Planned Obsolescence

Planned obsolescence in fashion: history, effects and sustainable alternatives

Planned obsolescence is a strategy adopted by companies to encourage consumers to replace their products more frequently than is really necessary. Fashion was one of the first sectors to adopt this model, thanks to the creation of seasons and the production of lower quality garments, designed to have a short lifespan. This phenomenon, apparently linked to customs and style, actually has deep historical roots and significant social, economic and environmental consequences.

Historical origins

The concept of planned obsolescence in fashion can be traced back to the 17th century, during the reign of Louis XIV in France. The sovereign, together with his finance minister Jean-Baptiste Colbert, introduced seasonality as a tool to stimulate the economy. At the court of Versailles, the idea that clothes should be renewed annually became established: thus the autumn-winter and spring-summer seasons were born, quickly rendering previous garments obsolete and encouraging new purchases.

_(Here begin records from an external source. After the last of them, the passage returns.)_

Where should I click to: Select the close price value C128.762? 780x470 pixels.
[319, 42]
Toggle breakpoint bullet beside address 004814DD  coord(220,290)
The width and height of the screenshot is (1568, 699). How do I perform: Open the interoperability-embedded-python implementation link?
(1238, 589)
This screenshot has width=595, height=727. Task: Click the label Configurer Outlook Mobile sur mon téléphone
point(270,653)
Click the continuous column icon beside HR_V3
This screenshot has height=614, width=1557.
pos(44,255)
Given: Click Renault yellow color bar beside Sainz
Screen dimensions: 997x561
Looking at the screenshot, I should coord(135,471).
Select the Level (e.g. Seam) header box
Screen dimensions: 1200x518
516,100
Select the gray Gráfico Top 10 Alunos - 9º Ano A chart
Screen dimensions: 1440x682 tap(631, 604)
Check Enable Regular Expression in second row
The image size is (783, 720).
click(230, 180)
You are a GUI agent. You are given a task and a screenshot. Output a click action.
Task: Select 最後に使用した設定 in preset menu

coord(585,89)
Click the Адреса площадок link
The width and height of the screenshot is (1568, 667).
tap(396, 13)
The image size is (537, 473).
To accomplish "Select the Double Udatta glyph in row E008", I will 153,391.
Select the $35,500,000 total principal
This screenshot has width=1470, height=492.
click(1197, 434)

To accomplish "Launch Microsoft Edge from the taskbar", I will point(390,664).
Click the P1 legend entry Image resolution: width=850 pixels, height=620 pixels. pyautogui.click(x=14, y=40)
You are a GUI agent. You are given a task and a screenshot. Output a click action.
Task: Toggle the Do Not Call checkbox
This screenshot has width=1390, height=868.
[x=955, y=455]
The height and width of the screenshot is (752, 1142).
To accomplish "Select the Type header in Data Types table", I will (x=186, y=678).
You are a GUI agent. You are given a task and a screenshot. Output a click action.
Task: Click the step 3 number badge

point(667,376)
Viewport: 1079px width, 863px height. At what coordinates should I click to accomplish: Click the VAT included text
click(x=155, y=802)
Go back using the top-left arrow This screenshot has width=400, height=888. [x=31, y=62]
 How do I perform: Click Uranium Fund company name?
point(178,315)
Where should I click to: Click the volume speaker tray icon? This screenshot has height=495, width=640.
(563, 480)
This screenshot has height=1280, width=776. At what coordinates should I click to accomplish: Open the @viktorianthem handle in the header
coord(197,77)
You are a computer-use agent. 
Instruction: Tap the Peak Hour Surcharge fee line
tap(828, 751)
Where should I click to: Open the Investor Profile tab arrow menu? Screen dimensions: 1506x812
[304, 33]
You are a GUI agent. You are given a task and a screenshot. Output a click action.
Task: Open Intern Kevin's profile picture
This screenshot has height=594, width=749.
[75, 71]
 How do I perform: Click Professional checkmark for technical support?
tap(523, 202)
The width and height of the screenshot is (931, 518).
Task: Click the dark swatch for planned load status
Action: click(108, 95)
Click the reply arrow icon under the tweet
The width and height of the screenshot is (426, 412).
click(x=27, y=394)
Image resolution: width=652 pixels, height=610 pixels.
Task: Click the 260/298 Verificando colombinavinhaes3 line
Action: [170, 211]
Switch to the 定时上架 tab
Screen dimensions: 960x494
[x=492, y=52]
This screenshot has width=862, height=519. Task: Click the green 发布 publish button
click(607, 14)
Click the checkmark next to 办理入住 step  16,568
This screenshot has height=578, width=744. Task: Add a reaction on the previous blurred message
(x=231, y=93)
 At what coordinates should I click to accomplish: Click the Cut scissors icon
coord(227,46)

This logic was then taken up and amplified in the following centuries. By the 19th century, with the birth of haute couture in Paris, the idea of fashion as rapid and continuous change had become established. With the advent of industrial production and department stores in the late 19th and early 20th centuries, the replacement of garments became accessible to an increasingly wider section of the population, paving the way for modern consumerism.

Perceived obsolescence and consumerism

Today, obsolescence in fashion manifests itself mainly as perceived obsolescence: garments do not become unusable, but are perceived as “old” or “out of fashion”. The phenomenon is fuelled by aggressive marketing strategies, influencers and celebrities who dictate passing styles and, above all, by the frenetic pace of collections.

From the two seasonal cycles introduced in the 17th century, we moved on to the four seasonal cycles of the 20th-century fashion houses and, finally, to the extreme acceleration of fast fashion: brands such as Zara and H&M introduced weekly collections, producing up to 52 micro-collections per year. Ultra fast fashion, represented by Shein, has further exacerbated this model, with thousands of new garments uploaded online every day.

Environmental impact

The effects of this model are devastating. Every year, over 100 billion items of clothing are produced, many of which are worn very few times before being discarded. According to the UN, the fashion industry is responsible for around 10% of global CO₂ emissions and 20% of global water pollution.

Intensive production involves:

  • massive use of water (up to 10,000 litres to produce a pair of jeans),
  • pollution from chemicals used in dyes,
  • huge amounts of microplastics dispersed from synthetic fabrics,
  • textile waste that is difficult to dispose of, often exported to countries in the Global South, where it creates open-air landfills.

Social and economic consequences

In addition to the environment, planned obsolescence in fashion has significant social repercussions. The pressure to produce at ever lower costs fuels the exploitation of labour, particularly in developing countries, where textile workers receive minimum wages and work in precarious conditions.

Economically, planned obsolescence has drastically reduced the value of repair and tailoring. Crafts such as mending, altering or reusing fabrics have been progressively marginalised in favour of the compulsive purchase of new, low-cost garments.

Towards a circular economy

Faced with these impacts, the transition to a circular economy model is becoming increasingly urgent. This means extending the life of garments through repair, reuse, upcycling and recycling of materials. Some countries are already experimenting with innovative policies: France has introduced the so-called “mending bonus”, which provides financial incentives to repair clothes and shoes instead of replacing them.

The younger generations are also reviving practices such as thrifting (buying second-hand clothes), swapping (exchanging clothes) and renting clothes for special occasions. At the same time, independent brands are emerging that focus on regenerated materials and slow, transparent production.

Conclusion

Planned obsolescence in fashion is not just an economic phenomenon: it is a strategy that has shaped our behaviour and our relationship with material goods. Historically rooted, it is now one of the main causes of unsustainability in the textile sector.

The transition to slower, more conscious and circular consumption models is not only an environmental necessity, but also a cultural opportunity: rediscovering the value of our clothes, considering them as goods to be cared for and passed on, rather than disposable items.